Auch wenn Pesendorfer keine Prognosen abgibt, so hält er Punkt eins (Preisberuhigung) und Punkt zwei (schleichende Enteignung durch finanzielle Repression, die durch andauernde Niedrigzinsen und Liquiditätsschwemme prolongiert wird) doch für jene Voraussetzungen, die auch heuer zu einer starken Marktdynamik inklusive Preissteigerungen führen könnten. Ins Auge springt, dass die Wohnraumpreise im vierten Quartal bereits um 4,6 Prozent zum Vorjahresquartal hochschnellten. Von einem Beginn einer abermals preissteigernden Tendenz will Pesendorfer noch nicht sprechen.

Regionale Divergenzen

Den Ton auf dem Markt geben jedenfalls nach wie vor die gebrauchten Wohnimmobilien an, die 88 Prozent aller Transaktionen ausmachen. Während sich gebrauchter Wohnraum 2014 um 3,2 Prozent verteuerte, legte neuer Wohnraum um 4,9 Prozent zu. Regional wiesen gebrauchte Wohnungen in Wien die höchste Teuerungsrate auf (+5,2 Prozent), während in anderen Städten der Preis nur um 1,4 Prozent stieg. Auf dem Land hingegen, wo man bevorzugt in Häusern wohnt, fanden 2014 im Burgenland (+6,1 Prozent) und Salzburg (+4,6 Prozent) die größten Preiszuwächse statt. Schlusslicht mit einer Negativentwicklung sind dabei das östliche Niederösterreich (–0,2 Prozent) und Kärnten (–1,0 Prozent).

Europäische Heterogenität

Bestehen schon innerhalb von Österreich deutliche Unterschiede in der Preisentwicklung, sind diese innerhalb der Europäischen Union umso größer. Auffällig hohe Teuerungen weisen die Indizes im Norden auf. So etwa in Schweden oder in allen drei baltischen Staaten mit Spitzenwerten im Reformmusterstaat Estland. In Irland und Großbritannien (+9,1 Prozent) stehe man überhaupt am Beginn eines Immobilienbooms, so Pesendorfer. Bei den Balten hingegen mache sich die Erholung nach tiefen Wirtschaftskrisen bemerkbar.

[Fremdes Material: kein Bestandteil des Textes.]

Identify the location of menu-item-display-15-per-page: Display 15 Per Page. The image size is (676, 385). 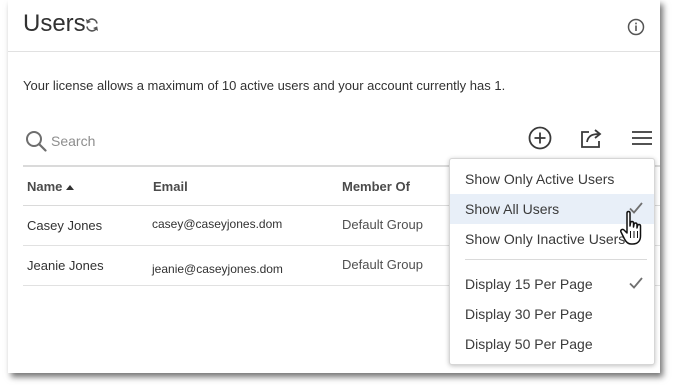
(552, 284).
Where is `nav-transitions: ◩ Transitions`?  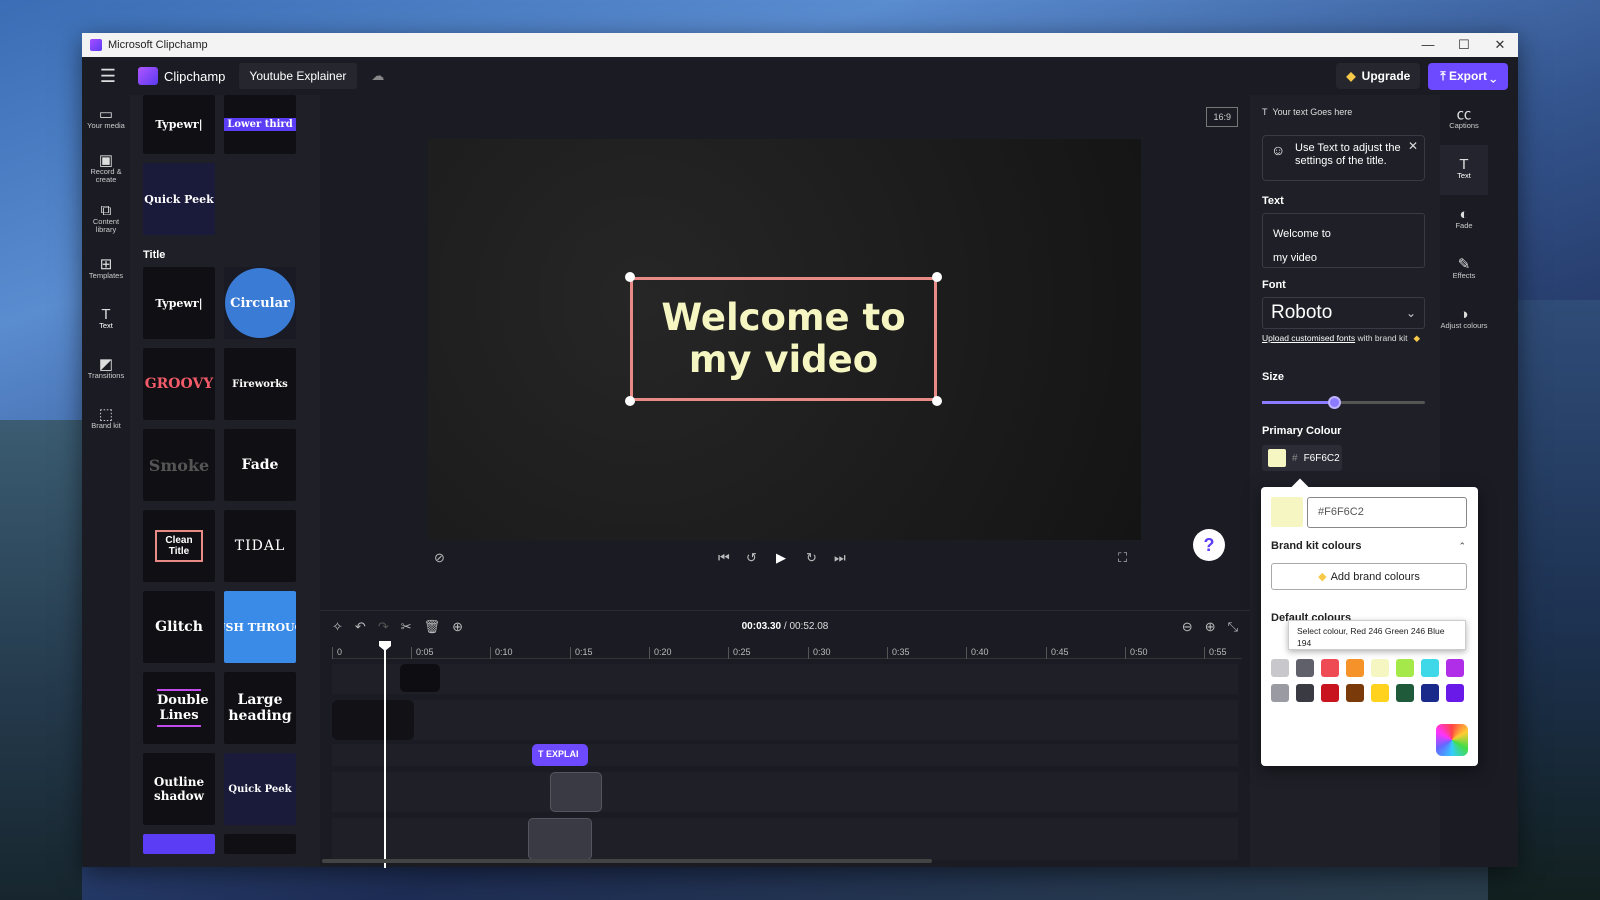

Österreich über EU-Schnitt

In Österreichs südöstlichen Nachbarländern hingegen, aber auch in Frankreich und Belgien, ging es auch 2014 preislich bergab, wiewohl sich in den meisten Fällen mit Ausnahme Sloweniens die Negativentwicklung gegenüber 2013 verlangsamte. Europaweit sind für 2014 bislang nur die Daten für die ersten drei Quartale vorhanden. Österreich liegt mit seiner Preisdynamik etwas über dem EU-Schnitt (+1,6 Prozent).